> **What to work on**:
[A] According to the passage on the crisis in West Kingston, who is the parish priest there?
[B] Extend the passage on the crisis in West Kingston, picking up right after its last sentence.

> **Passage shown**:
The dark side of life in Jamaica has featured recently in the news, with gun battles on the streets after gang members resisted attempts to apprehend a leading criminal. Prominent in despatches was the parish area of West Kingston, where Slí Eile volunteers have been working with local children for the last three summers. The parish priest is a Canadian Jesuit, Fr Peter McIsaac. When he visited Dublin last October, Slí Eile presented him with funds they had raised for his work. The volunteers hope to go to West Kingston again this July, but the events of the last week have put the trip in jeopardy. Some of the worst of the fighting between the army and the gunmen took place just a short distance from the school where the volunteers work. Read Fr Peter’s full account below. He has also been interviewed for RTE Radio’s Drivetime.
THE CRISIS IN WEST KINGSTON
Over the past few months tensions have escalated between inner city “garrison” communities, particularly those in West Kingston (Tivoli Gardens and Denham Town) and the government over the US request for the extradition of Christopher “Dudus” Coke, one of the most powerful criminal “dons” in Jamaica, a man apparently with strong links to crime in the US, Canada and the UK.

> **Source data**:
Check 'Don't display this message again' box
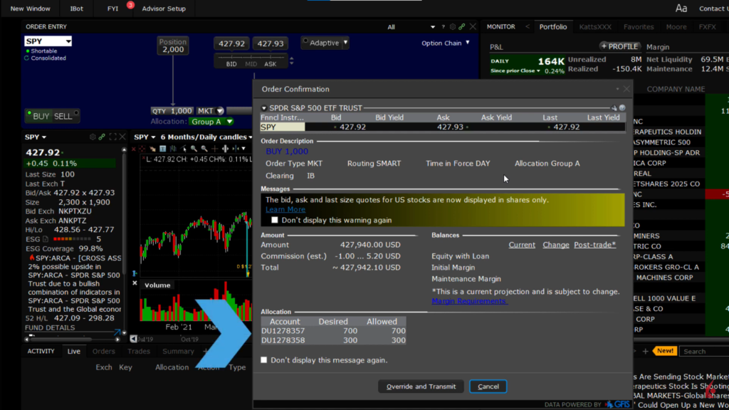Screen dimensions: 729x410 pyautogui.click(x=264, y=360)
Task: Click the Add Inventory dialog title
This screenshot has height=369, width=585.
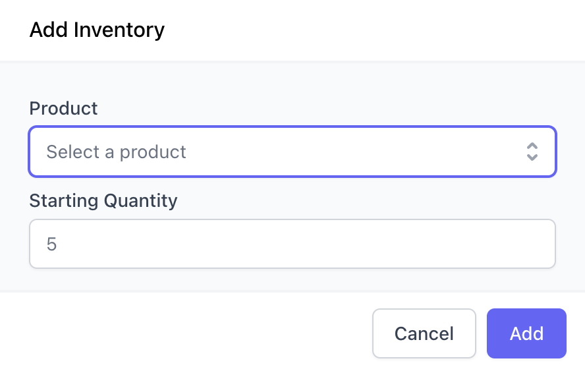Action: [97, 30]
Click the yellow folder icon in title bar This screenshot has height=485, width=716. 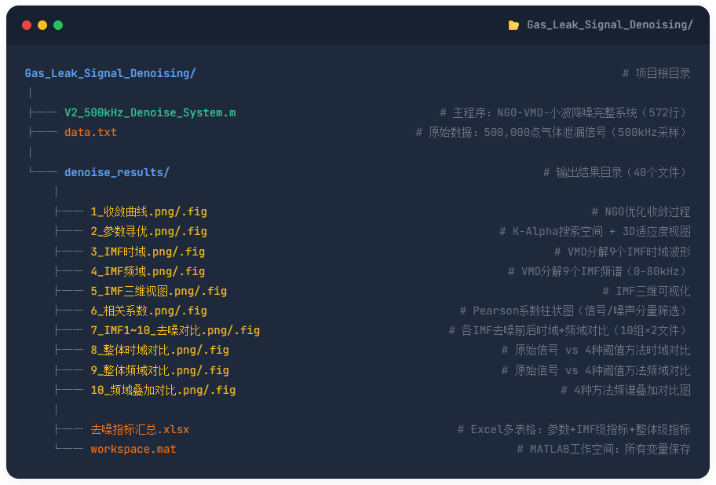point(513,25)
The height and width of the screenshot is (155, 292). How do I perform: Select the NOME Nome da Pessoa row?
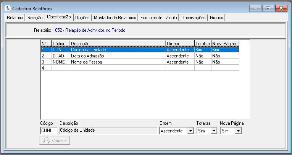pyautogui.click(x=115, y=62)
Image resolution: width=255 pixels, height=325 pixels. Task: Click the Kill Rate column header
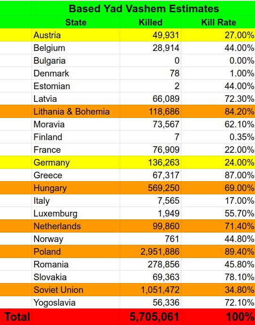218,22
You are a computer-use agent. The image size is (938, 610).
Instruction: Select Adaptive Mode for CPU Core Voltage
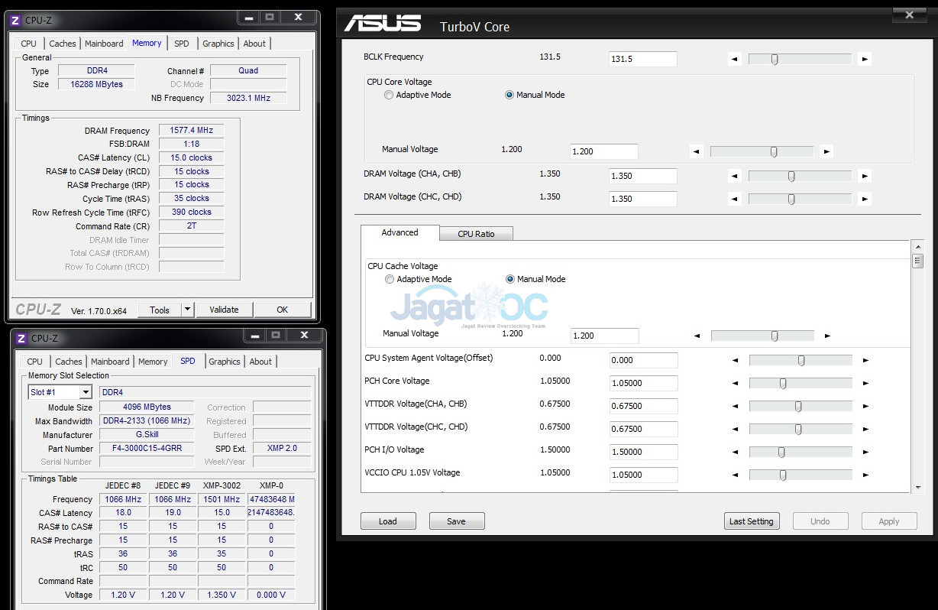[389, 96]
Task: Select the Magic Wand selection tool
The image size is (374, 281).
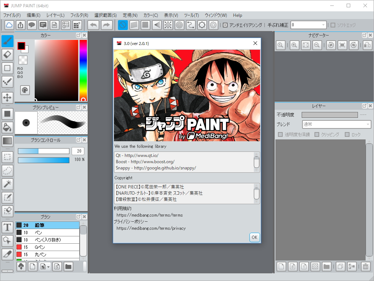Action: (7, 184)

--

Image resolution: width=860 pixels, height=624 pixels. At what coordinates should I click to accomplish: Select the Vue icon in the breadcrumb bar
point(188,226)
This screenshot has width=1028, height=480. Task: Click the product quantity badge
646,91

> **Written answers**:
[A] Fr Peter McIsaac, a Canadian Jesuit.

[B]
After a political crisis over a week ago in which the Prime Minister apologized for his exposed connection to a legal contract intended to protect the West Kingston strongman, the extradition papers were signed. The network of Tivoli Gardens and Denham Town gunmen in reaction erected road blocks and barricaded the two communities in an effort to frustrate the execution of the warrant for the arrest of Mr. Coke.
On Tuesday, May 18, just a short distance from St. Anne’s Church and schools (in the border of Hannah Town and Denham Town), an army vehicle that attempted to clear a roadblock was assaulted by gunmen and made a retreat. The roadblocks were intensified by the local gunmen, and by Saturday morning there was no road access to the two communities (in which St. Anne’s Church and Rectory are located). The St. Anne’s Infant, Primary and High Schools were closed Thursday and Friday.
On Sunday, May 23, the police attempted a preliminary incursion into the communities, but withdrew, and in retaliation the Hannah Town Police Station (about two hundred meters from the Church) was overtaken and burned. Two other police stations were attacked. The Prime Minister announced a limited state of emergency.
On Monday, May 24, the army began their offensive. The gun battles continued for eight hours, and it seems that they successfully recaptured the communities in that period. One soldier and two policemen were killed, and many more have been injured. The official count of the civilian dead (including the gunmen) at present is over seventy (70), but given the length and intensity of the gun battles, it seems as though the casualties will be much higher. It is not clear if there is adequate transparency in this regard. Gun battles were often accompanied by large explosions.
Tuesday morning, May 25, the soldiers were out in full force, and going from corner to corner, and searching houses. There was sporadic gun fire, and no one was permitted on the road. The defense forces continued to search houses and patrol on Wednesday and Thursday and there is still no free movement of residents.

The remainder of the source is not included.